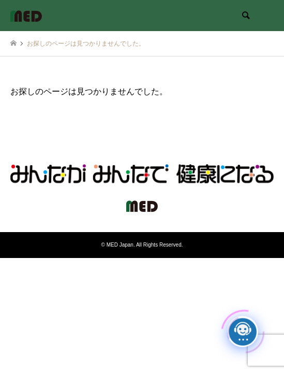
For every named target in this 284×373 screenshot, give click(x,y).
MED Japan (120, 245)
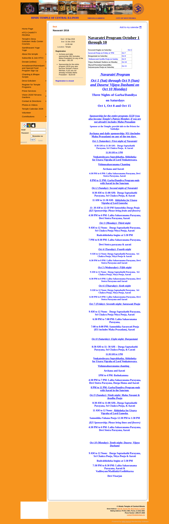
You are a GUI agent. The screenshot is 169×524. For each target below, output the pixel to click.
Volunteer (26, 112)
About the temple (30, 54)
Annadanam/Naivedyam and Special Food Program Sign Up (33, 68)
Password (25, 133)
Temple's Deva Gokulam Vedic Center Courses (32, 41)
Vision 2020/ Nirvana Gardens (31, 96)
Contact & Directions (31, 101)
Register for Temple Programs (31, 85)
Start (62, 39)
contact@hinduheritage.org (136, 515)
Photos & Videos (30, 105)
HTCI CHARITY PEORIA (29, 33)
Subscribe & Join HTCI (32, 58)
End (62, 42)
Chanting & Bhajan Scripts (31, 75)
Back (55, 26)
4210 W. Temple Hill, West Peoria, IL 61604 (131, 509)
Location (60, 47)
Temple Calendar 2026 (32, 109)
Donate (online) (29, 62)
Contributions (28, 116)
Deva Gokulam (29, 81)
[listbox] (131, 27)
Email (23, 130)
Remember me (38, 136)
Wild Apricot (126, 521)
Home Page (27, 29)
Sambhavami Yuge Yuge (31, 49)
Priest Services (29, 91)
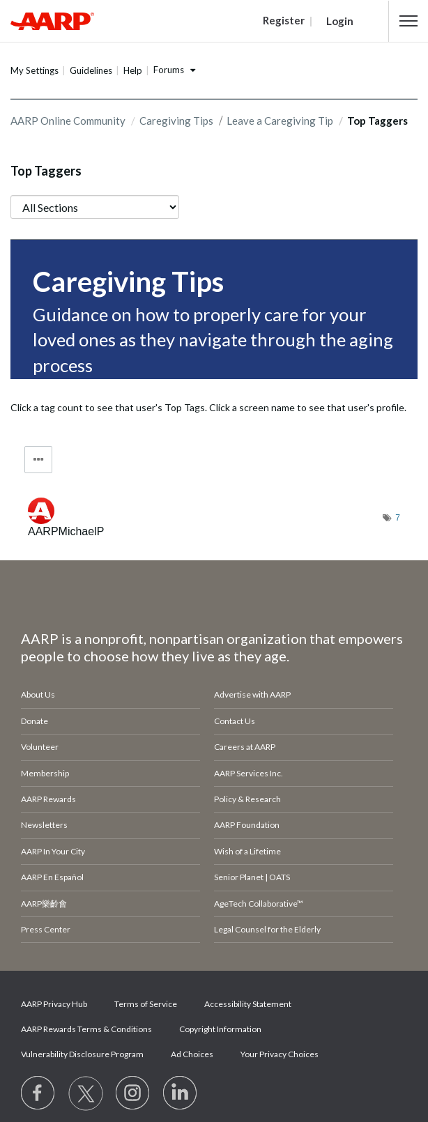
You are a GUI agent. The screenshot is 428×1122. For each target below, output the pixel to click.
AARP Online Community (67, 120)
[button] (408, 20)
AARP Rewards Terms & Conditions (86, 1029)
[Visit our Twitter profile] (85, 1093)
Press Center (45, 929)
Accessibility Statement (247, 1004)
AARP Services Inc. (248, 773)
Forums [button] (168, 69)
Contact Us (234, 721)
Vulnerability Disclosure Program (82, 1054)
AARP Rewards (48, 799)
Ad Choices (192, 1054)
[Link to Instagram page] (133, 1093)
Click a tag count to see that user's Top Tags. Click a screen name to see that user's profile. (208, 407)
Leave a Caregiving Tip (280, 120)
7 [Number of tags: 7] (397, 518)
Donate (34, 721)
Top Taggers (46, 170)
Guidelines (91, 70)
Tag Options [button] (38, 459)
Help (132, 70)
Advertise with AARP (252, 694)
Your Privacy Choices (279, 1054)
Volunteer (40, 746)
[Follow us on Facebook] (38, 1093)
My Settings (34, 70)
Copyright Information (220, 1029)
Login (339, 21)
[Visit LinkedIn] (180, 1093)
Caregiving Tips (176, 120)
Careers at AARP (244, 746)
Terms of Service (145, 1004)
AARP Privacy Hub (54, 1004)
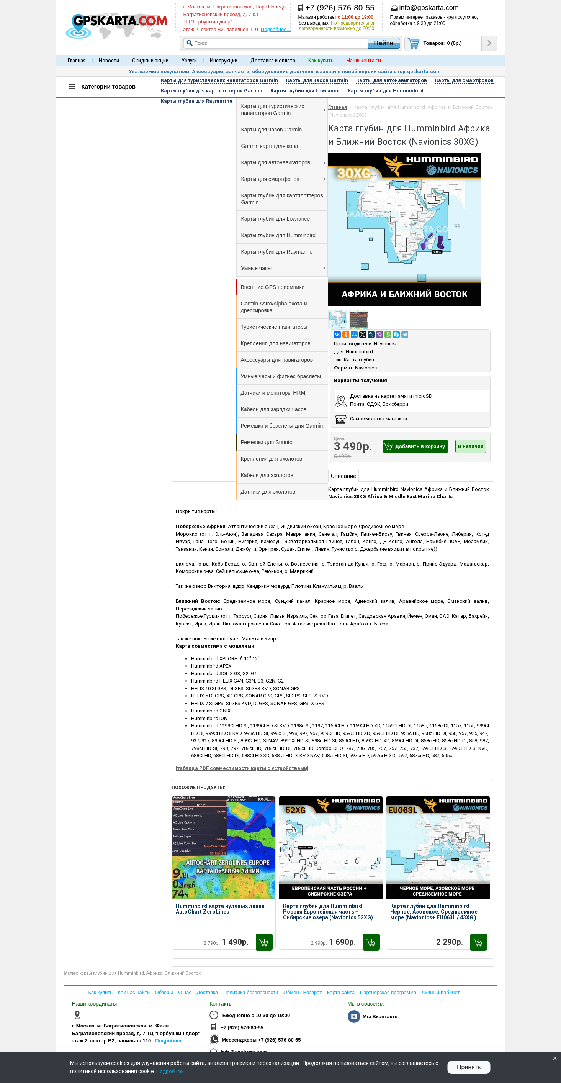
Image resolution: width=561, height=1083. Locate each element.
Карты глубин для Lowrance (275, 219)
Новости (109, 60)
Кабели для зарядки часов (274, 409)
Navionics (385, 343)
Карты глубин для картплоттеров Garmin (282, 198)
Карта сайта (341, 992)
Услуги (189, 60)
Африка (154, 973)
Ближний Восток (183, 973)
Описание (343, 476)
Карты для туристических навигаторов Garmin (283, 109)
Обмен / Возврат (302, 992)
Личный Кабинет (441, 992)
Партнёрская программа (388, 992)
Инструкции (223, 60)
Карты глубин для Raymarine (277, 252)
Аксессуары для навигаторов (277, 360)
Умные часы (283, 268)
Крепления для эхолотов (272, 459)
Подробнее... (276, 29)
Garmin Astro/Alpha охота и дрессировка (274, 306)
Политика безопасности (250, 992)
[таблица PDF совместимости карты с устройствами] (242, 768)
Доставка (207, 992)
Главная (77, 60)
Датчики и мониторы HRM (273, 393)
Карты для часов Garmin (271, 129)
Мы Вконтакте (380, 1016)
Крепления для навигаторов (276, 343)
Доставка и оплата (272, 60)
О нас (184, 992)
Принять (469, 1067)
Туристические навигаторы (274, 327)
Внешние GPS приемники (273, 287)
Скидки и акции (150, 60)
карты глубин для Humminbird (111, 973)
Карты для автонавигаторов (283, 162)
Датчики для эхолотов (268, 492)
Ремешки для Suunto (267, 442)
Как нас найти (134, 992)
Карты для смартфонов (283, 179)
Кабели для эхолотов (267, 475)
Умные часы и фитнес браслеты (281, 376)
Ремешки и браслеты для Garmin (282, 426)
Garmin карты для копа (269, 146)
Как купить (100, 992)
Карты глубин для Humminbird (278, 235)
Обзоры (164, 992)
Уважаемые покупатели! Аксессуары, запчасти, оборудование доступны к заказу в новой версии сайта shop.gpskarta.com (285, 71)
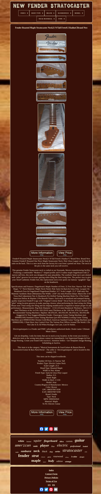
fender (23, 455)
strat (35, 456)
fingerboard (50, 440)
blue (53, 446)
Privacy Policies (51, 477)
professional (75, 446)
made (17, 452)
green (49, 457)
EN (49, 485)
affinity (67, 457)
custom (69, 441)
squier (38, 440)
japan (44, 462)
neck (37, 451)
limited (29, 441)
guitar (80, 440)
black (44, 451)
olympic (81, 457)
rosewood (58, 456)
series (57, 451)
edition (59, 461)
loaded (85, 446)
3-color (74, 457)
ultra (62, 441)
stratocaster (72, 450)
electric (62, 445)
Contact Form (51, 474)
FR (53, 485)
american (23, 445)
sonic (35, 446)
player (44, 445)
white (21, 440)
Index (51, 470)
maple (36, 460)
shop (51, 452)
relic (86, 452)
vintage (68, 462)
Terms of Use (51, 481)
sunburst (26, 451)
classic (43, 457)
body (51, 460)
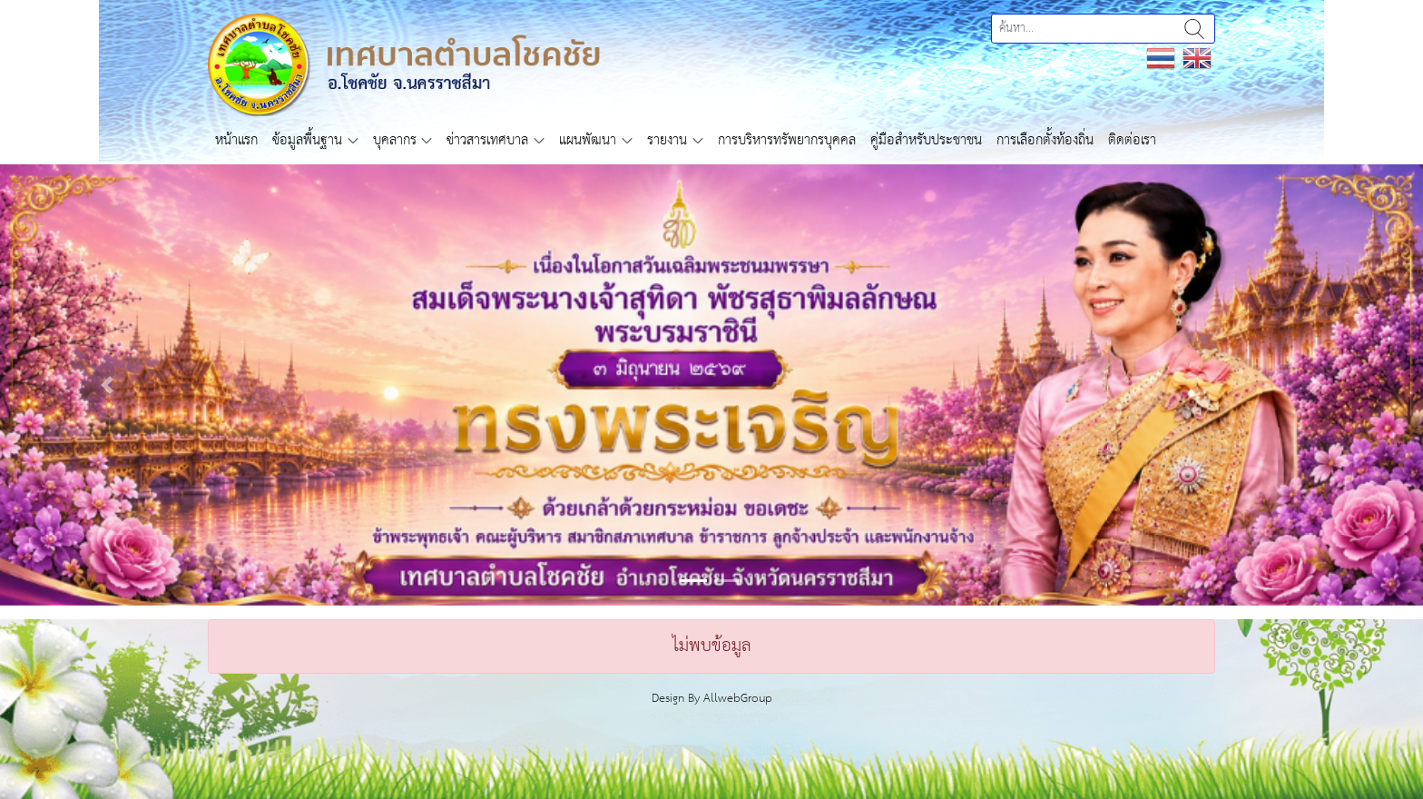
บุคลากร (395, 140)
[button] (106, 385)
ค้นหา (1194, 29)
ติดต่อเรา (1132, 140)
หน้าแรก (236, 140)
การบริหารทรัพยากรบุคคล (787, 140)
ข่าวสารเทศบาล (487, 140)
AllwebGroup (737, 698)
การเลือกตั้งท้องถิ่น (1045, 140)
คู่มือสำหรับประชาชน (926, 140)
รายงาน (667, 140)
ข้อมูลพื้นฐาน (307, 140)
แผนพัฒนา (587, 140)
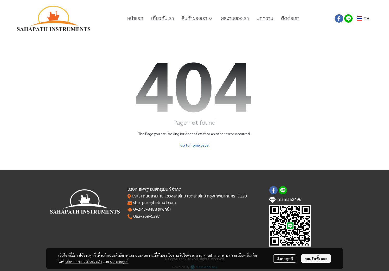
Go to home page (194, 145)
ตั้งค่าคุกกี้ (285, 258)
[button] (362, 18)
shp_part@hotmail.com (154, 202)
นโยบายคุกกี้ (119, 261)
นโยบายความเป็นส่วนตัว (83, 261)
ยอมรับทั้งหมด (316, 258)
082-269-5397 (146, 216)
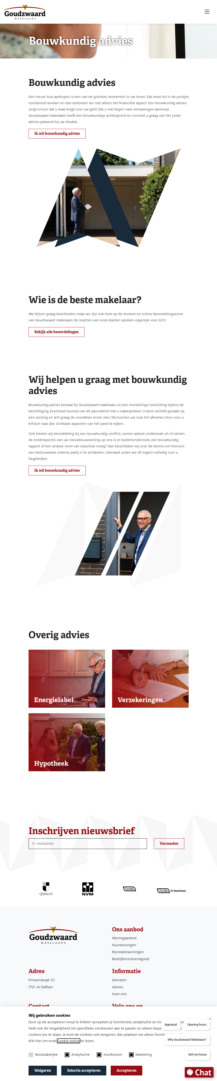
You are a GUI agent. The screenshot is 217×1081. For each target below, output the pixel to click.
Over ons (119, 994)
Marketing (140, 1054)
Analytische (77, 1054)
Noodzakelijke (43, 1054)
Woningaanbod (124, 938)
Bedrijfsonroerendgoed (130, 959)
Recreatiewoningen (128, 952)
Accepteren (126, 1070)
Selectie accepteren (83, 1070)
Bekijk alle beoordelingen (56, 331)
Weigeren (42, 1070)
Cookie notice (68, 1041)
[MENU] (207, 11)
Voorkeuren (109, 1054)
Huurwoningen (124, 945)
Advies (117, 987)
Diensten (119, 980)
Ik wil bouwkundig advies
#####
* [Stated problem]: Please write out every line of the records above as a numbered list, skipping any blank lines and leaving the pictures out.

* [Result]:
1. For every named target in this 284×373 screenshot, give click(x,y).
2. MED Japan (120, 245)
3. You are a GUI agent. The screenshot is 169×524. For each target below, output the pixel to click.
4. Volunteer (26, 112)
5. About the temple (30, 54)
6. Annadanam/Naivedyam and Special Food Program Sign Up (33, 68)
7. Password (25, 133)
8. Temple's Deva Gokulam Vedic Center Courses (32, 41)
9. Vision 2020/ Nirvana Gardens (31, 96)
10. Contact & Directions (31, 101)
11. Register for Temple Programs (31, 85)
12. Start (62, 39)
13. contact@hinduheritage.org (136, 515)
14. Photos & Videos (30, 105)
15. HTCI CHARITY PEORIA (29, 33)
16. Subscribe & Join HTCI (32, 58)
17. End (62, 42)
18. Chanting & Bhajan Scripts (31, 75)
19. Back (55, 26)
20. 4210 W. Temple Hill, West Peoria, IL 61604 (131, 509)
21. Location (60, 47)
22. Temple Calendar 2026 (32, 109)
23. Donate (online) (29, 62)
24. Contributions (28, 116)
25. Deva Gokulam (29, 81)
26. [listbox] (131, 27)
27. Email (23, 130)
28. Remember me (38, 136)
29. Wild Apricot (126, 521)
30. Home Page (27, 29)
31. Sambhavami Yuge Yuge (31, 49)
32. Priest Services (29, 91)
33. You are a GUI agent. The screenshot is 428×1122. For each target below, output the pixel to click.
34. AARP Online Community (67, 120)
35. [button] (408, 20)
36. AARP Rewards Terms & Conditions (86, 1029)
37. [Visit our Twitter profile] (85, 1093)
38. Press Center (45, 929)
39. Accessibility Statement (247, 1004)
40. AARP Services Inc. (248, 773)
41. Forums [button] (168, 69)
42. Contact Us (234, 721)
43. Vulnerability Disclosure Program (82, 1054)
44. AARP Rewards (48, 799)
45. Ad Choices (192, 1054)
46. [Link to Instagram page] (133, 1093)
47. Click a tag count to see that user's Top Tags. Click a screen name to see that user's profile. (208, 407)
48. Leave a Caregiving Tip (280, 120)
49. 7 [Number of tags: 7] (397, 518)
50. Donate (34, 721)
51. Top Taggers (46, 170)
52. Guidelines (91, 70)
53. Tag Options [button] (38, 459)
54. Help (132, 70)
55. Advertise with AARP (252, 694)
56. Your Privacy Choices (279, 1054)
57. Volunteer (40, 746)
58. [Follow us on Facebook] (38, 1093)
59. My Settings (34, 70)
60. Copyright Information (220, 1029)
61. Login (339, 21)
62. [Visit LinkedIn] (180, 1093)
63. Caregiving Tips (176, 120)
64. Careers at AARP (244, 746)
65. Terms of Service (145, 1004)
66. AARP Privacy Hub (54, 1004)
67. Image resolution: width=561, height=1083. Locate each element.
68. Карты глубин для Lowrance (275, 219)
69. Новости (109, 60)
70. Кабели для зарядки часов (274, 409)
71. Navionics (385, 343)
72. Карты глубин для картплоттеров Garmin (282, 198)
73. Карта сайта (341, 992)
74. Услуги (189, 60)
75. Африка (154, 973)
76. Ближний Восток (183, 973)
77. Описание (343, 476)
78. Карты для туристических навигаторов Garmin (283, 109)
79. Обмен / Возврат (302, 992)
80. Личный Кабинет (441, 992)
81. Партнёрская программа (388, 992)
82. Инструкции (223, 60)
83. Карты глубин для Raymarine (277, 252)
84. Аксессуары для навигаторов (277, 360)
85. Умные часы (283, 268)
86. Крепления для эхолотов (272, 459)
87. Подробнее... (276, 29)
88. Garmin Astro/Alpha охота и дрессировка (274, 306)
89. Политика безопасности (250, 992)
90. [таблица PDF совместимости карты с устройствами] (242, 768)
91. Доставка (207, 992)
92. Главная (77, 60)
93. Датчики и мониторы HRM (273, 393)
94. Карты для часов Garmin (271, 129)
95. Мы Вконтакте (380, 1016)
96. Крепления для навигаторов (276, 343)
97. Доставка и оплата (272, 60)
98. О нас (184, 992)
99. Принять (469, 1067)
100. Туристические навигаторы (274, 327)
101. Внешние GPS приемники (273, 287)
102. Скидки и акции (150, 60)
103. карты глубин для Humminbird (111, 973)
104. Карты для автонавигаторов (283, 162)
105. Датчики для эхолотов (268, 492)
106. Ремешки для Suunto (267, 442)
107. Как нас найти (134, 992)
108. Карты для смартфонов (283, 179)
109. Кабели для эхолотов (267, 475)
110. Умные часы и фитнес браслеты (281, 376)
111. Ремешки и браслеты для Garmin (282, 426)
112. Garmin карты для копа (269, 146)
113. Как купить (100, 992)
114. Карты глубин для Humminbird (278, 235)
115. Обзоры (164, 992)
116. Уважаемые покупатели! Аксессуары, запчасти, оборудование доступны к заказу в новой версии сайта shop.gpskarta.com (285, 71)
117. fender (23, 455)
118. strat (35, 456)
119. fingerboard (50, 440)
120. blue (53, 446)
121. Privacy Policies (51, 477)
122. professional (75, 446)
123. made (17, 452)
124. green (49, 457)
125. EN (49, 485)
126. affinity (67, 457)
127. custom (69, 441)
128. squier (38, 440)
129. japan (44, 462)
130. neck (37, 451)
131. limited (29, 441)
132. guitar (80, 440)
133. black (44, 451)
134. olympic (81, 457)
135. rosewood (58, 456)
136. series (57, 451)
137. edition (59, 461)
138. loaded (85, 446)
139. 3-color (74, 457)
140. ultra (62, 441)
141. stratocaster (72, 450)
142. electric (62, 445)
143. Contact Form (51, 474)
144. FR (53, 485)
145. american (23, 445)
146. sonic (35, 446)
147. player (44, 445)
148. white (21, 440)
149. Index (51, 470)
150. maple (36, 460)
151. shop (51, 452)
152. relic (86, 452)
153. vintage (68, 462)
154. Terms of Use (51, 481)
155. sunburst (26, 451)
156. classic (43, 457)
157. body (51, 460)
158. บุคลากร (395, 140)
159. [button] (106, 385)
160. ค้นหา (1194, 29)
161. ติดต่อเรา (1132, 140)
162. หน้าแรก (236, 140)
163. การบริหารทรัพยากรบุคคล (787, 140)
164. ข่าวสารเทศบาล (487, 140)
165. AllwebGroup (737, 698)
166. การเลือกตั้งท้องถิ่น (1045, 140)
167. คู่มือสำหรับประชาชน (926, 140)
168. รายงาน (667, 140)
169. ข้อมูลพื้นฐาน (307, 140)
170. แผนพัฒนา (587, 140)
171. Go to home page (194, 145)
172. ตั้งค่าคุกกี้ (285, 258)
173. [button] (362, 18)
174. shp_part@hotmail.com (154, 202)
175. นโยบายคุกกี้ (119, 261)
176. นโยบายความเป็นส่วนตัว (83, 261)
177. ยอมรับทั้งหมด (316, 258)
178. 082-269-5397 (146, 216)
179. You are a GUI agent. The screenshot is 217×1081. For each target below, output the pixel to click.
180. Over ons (119, 994)
181. Marketing (140, 1054)
182. Analytische (77, 1054)
183. Noodzakelijke (43, 1054)
184. Woningaanbod (124, 938)
185. Bedrijfsonroerendgoed (130, 959)
186. Recreatiewoningen (128, 952)
187. Accepteren (126, 1070)
188. Selectie accepteren (83, 1070)
189. Bekijk alle beoordelingen (56, 331)
190. Weigeren (42, 1070)
191. Cookie notice (68, 1041)
192. [MENU] (207, 11)
193. Voorkeuren (109, 1054)
194. Huurwoningen (124, 945)
195. Advies (117, 987)
196. Diensten (119, 980)
197. Ik wil bouwkundig advies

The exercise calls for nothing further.